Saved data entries
--------------------------------
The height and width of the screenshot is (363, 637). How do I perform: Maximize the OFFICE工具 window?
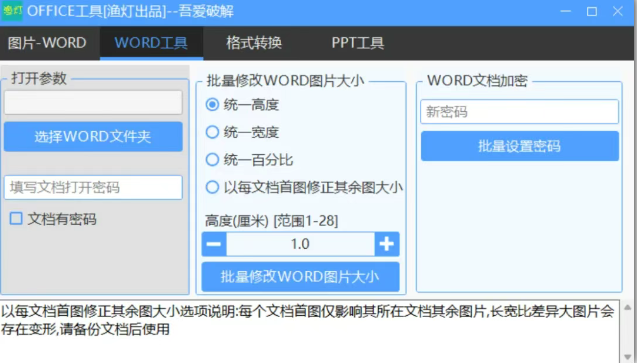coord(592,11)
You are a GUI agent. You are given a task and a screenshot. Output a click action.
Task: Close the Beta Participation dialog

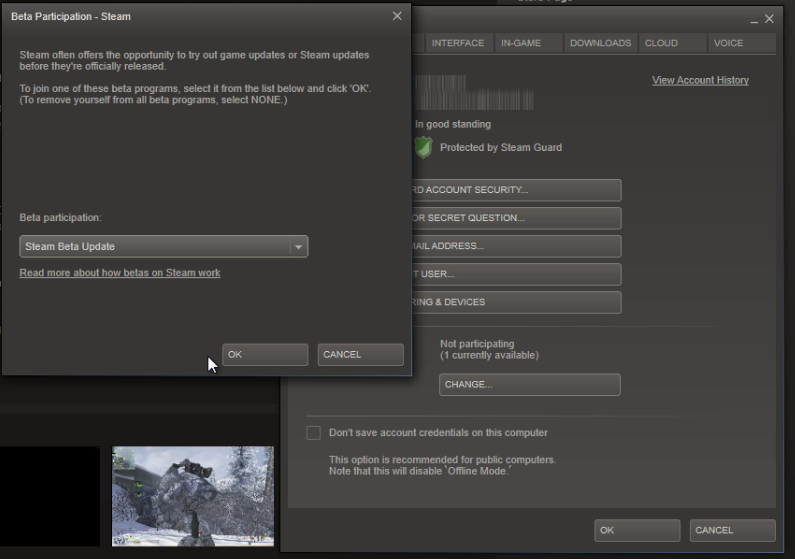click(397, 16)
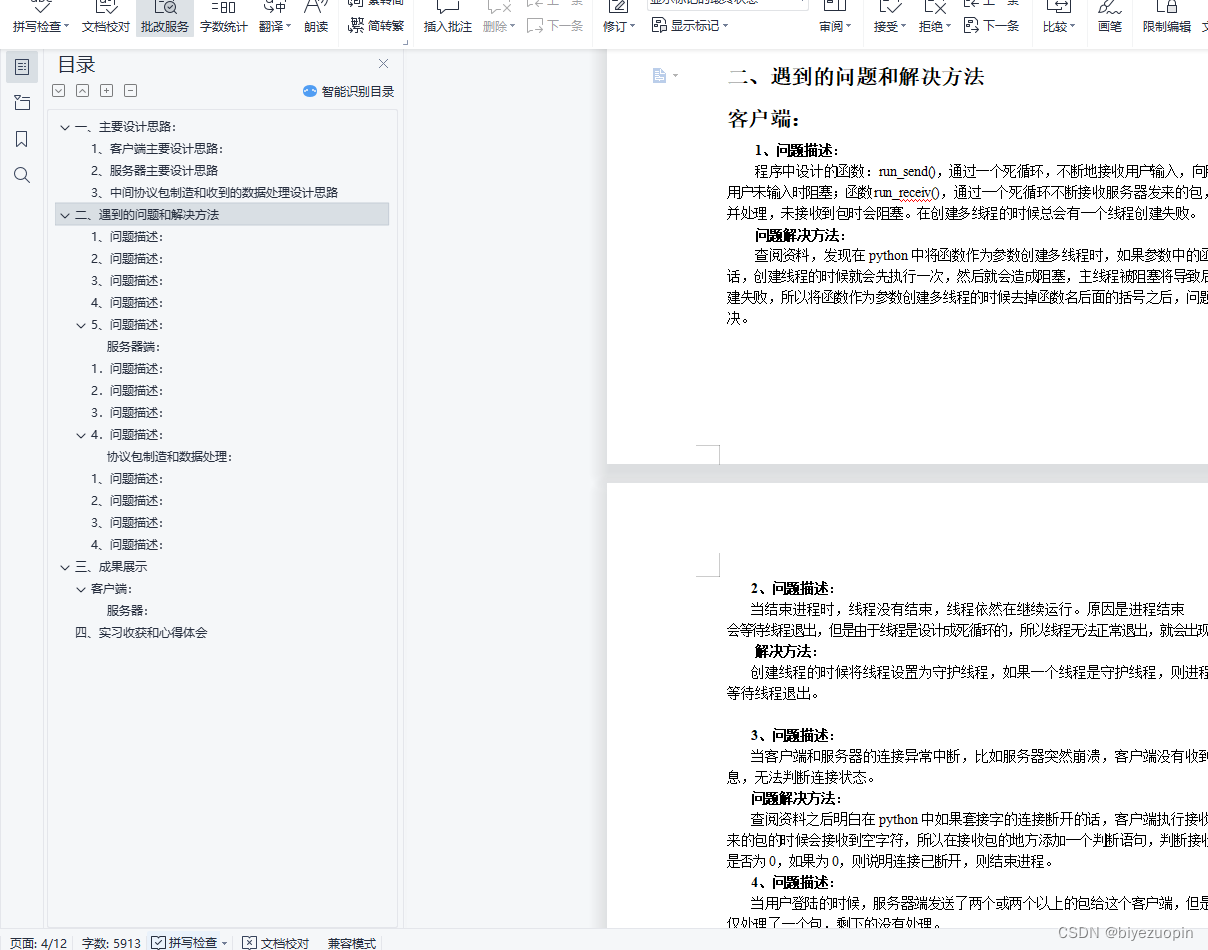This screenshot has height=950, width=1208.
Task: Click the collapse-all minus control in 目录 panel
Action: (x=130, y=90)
--------------------------------
Output the records exactly, please. The pictures are not part of the copy.

> Solution to this task
The height and width of the screenshot is (363, 637). How do I perform: Maximize the OFFICE工具 window?
coord(592,11)
You are a GUI agent. You are given a task and a screenshot. Output a click action.
Task: Close the Beta Participation dialog

click(397, 16)
This screenshot has height=950, width=1208.
Task: Click the collapse-all minus control in 目录 panel
Action: (x=130, y=90)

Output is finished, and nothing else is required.